By SAVANNAH WILLIAMS
Capital News Service
ANNAPOLIS, Maryland – Quinten Maggio leaned against the wooden table in the back of the West Street Starbucks in Annapolis, just down the road from his new home. He wore brand-new clothes, brand-new shoes and carried a brand-new wallet.
To the casual onlooker, there was nothing out of the ordinary about this 22-year-old Coast Guardsman – but to those who know him, Maggio’s “newness” is indicative of a terrible loss.
In the dark hours between March 5 and March 6, everything Maggio owned went up in a rush of angry flames.
Maggio said he doesn’t know what caused the fire, but he’s well acquainted with its consequences.
“I know no one thinks something like this could happen to them,” Maggio said, sipping on his small green tea Frappuccino with whipped cream. “I definitely didn’t.
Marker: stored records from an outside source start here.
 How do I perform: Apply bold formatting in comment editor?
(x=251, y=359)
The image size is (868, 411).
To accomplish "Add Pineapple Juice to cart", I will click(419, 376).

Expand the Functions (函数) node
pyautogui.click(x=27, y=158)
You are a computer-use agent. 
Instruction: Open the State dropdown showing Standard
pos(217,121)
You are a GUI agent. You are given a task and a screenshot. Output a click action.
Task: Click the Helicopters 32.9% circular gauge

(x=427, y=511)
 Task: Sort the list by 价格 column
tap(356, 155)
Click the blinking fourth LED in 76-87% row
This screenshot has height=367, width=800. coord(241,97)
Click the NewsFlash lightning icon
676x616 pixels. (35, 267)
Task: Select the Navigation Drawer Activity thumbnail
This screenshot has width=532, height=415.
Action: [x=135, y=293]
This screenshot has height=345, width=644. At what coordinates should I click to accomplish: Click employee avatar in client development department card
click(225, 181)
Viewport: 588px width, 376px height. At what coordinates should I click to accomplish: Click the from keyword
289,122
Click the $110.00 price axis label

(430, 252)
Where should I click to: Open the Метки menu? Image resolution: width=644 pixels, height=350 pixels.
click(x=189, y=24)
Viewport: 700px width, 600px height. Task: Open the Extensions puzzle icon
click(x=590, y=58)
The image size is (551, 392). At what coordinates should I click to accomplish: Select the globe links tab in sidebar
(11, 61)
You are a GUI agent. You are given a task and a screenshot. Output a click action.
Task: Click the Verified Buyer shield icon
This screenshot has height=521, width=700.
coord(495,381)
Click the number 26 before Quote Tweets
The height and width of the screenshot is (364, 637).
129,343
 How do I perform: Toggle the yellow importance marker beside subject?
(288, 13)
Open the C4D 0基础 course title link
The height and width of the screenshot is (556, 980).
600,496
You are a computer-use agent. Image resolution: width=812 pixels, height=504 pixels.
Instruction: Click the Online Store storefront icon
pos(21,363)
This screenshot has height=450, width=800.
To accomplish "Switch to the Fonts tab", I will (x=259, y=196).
I definitely didn’t expect to wake up to a fire taking all of my things away from me.”
When Maggio said all of his things, he meant it. Maggio was collected as he recalled the night of the fire,
when the room he was renting, and everything inside it, was destroyed.
Maggio said he was sleeping when the fire started, and the homeowner – one of the three people in the house at the time – ran in to wake Maggio, unintentionally startling him with urgent tones.
“I started fighting him off, and he explained there was a fire, and I needed to get out. I had only been in my boxers and a shirt, so I threw on my pants, and before I could even throw my shoes on, smoke had filled my room,” Maggio said.
Maggio got out without grabbing anything, in complete survival mode, and ran to warn his next-door neighbors. He said nobody was seriously injured.
“Within minutes, my room was completely filled with fire, and within another couple minutes, the entire house was just completely engulfed,” Maggio said. “Then, I was thinking, ‘Hey, maybe I should move my car,’ and I realized I had left my keys in my room – and then I realized I left my phone, and realized I left my wallet.”
Maggio said within half an hour, the fire had spread to his car.
“That’s when it dawned on me that I pretty much lost everything,” Maggio said.
Because Maggio, a Riverside, California, native, moved into the room with only two days’ notice in October, he said he didn’t think about purchasing renters insurance, and will have to replace the majority of his belongings out of pocket.
He’s not alone; according to an Insurance Information Institute poll (http://www.iii.org/fact-statistic/renters-insurance) conducted in 2016, only 41 percent of renters have renters insurance, even though 95 percent of homeowners have homeowners insurance.
Maggio said the only things covered in the damage were his cellphone and his car – but the insurance on his car only brought his balance to $0.
“If you include my car, I lost about $20,000 worth of things. It’s going to take a while (to get back to normal),” Maggio said.
It’s going to be some time before Maggio can replace his $1,500 gaming laptop and his $1,000 Epiphone Les Paul guitar, and some things (like the pictures of his family, skydiving memorabilia and boot camp souvenirs) can’t ever be replaced – but he said the help he’s received has changed his low expectations of society.
“When something bad like this happens, a lot of people come together and make things right for that person,” Maggio said. “That’s one thing I realized – I had a very low view on society as a whole, but when this happened and I got to see how amazing people could be, that was very humbling. It’s something I enjoyed experiencing, despite everything that happened, of course.”
Maggio’s section mate from the Annapolis Coast Guard station, 26-year-old Lee Acker, was just one of the people to reach out to him after the fire.
Acker, who said he’s known Maggio for about seven months, said he heard about Maggio’s situation when their station briefed the guardsmen before duty the next morning. He immediately called his wife, Alyssa Acker, 25, who went out and purchased Maggio a duffel bag full of essential clothes and toiletries.
“One of the things that we believe in … is: You see a need and you fill it,” said Acker. “Because of that, we were able to do what we could to try to give back and lessen a situation as much as we could. … We had means to do it, so we wanted to help.”
Acker also set up a GoFundMe page (https://www.gofundme.com/help-quinten-recover-from-fire-loss?ssid=973270172&pos=22”) to raise support for Maggio, asking for $2,000 to get him back on his feet. The account has raised more than $6,000 in the last month, three times Acker’s goal, which has helped Maggio to replace his car.
“The whole Coast Guard in general is one big family,” Acker said.
Baltimore Coast Guard Chief Petty Officer Shane Swartz, 33, pooled together with the Chief Petty Officer Association and his real estate office, Berkshire Hathaway Home Services and PenFed Realty, to buy Maggio a new laptop after the fire.
Other guardsmen at Maggio’s station also put in hours of research to find a way to replace Maggio’s uniforms for free.
After the incident, Maggio is more careful to take precautions regarding his belongings.
It would have cost him $24 a month for renters insurance, which he has already purchased for his new place.
He offered some lessons he’s had to learn the hard way.
“Definitely get renters insurance, wherever you live,” Maggio said, and “get a fire-safe box to keep all your important documents in.”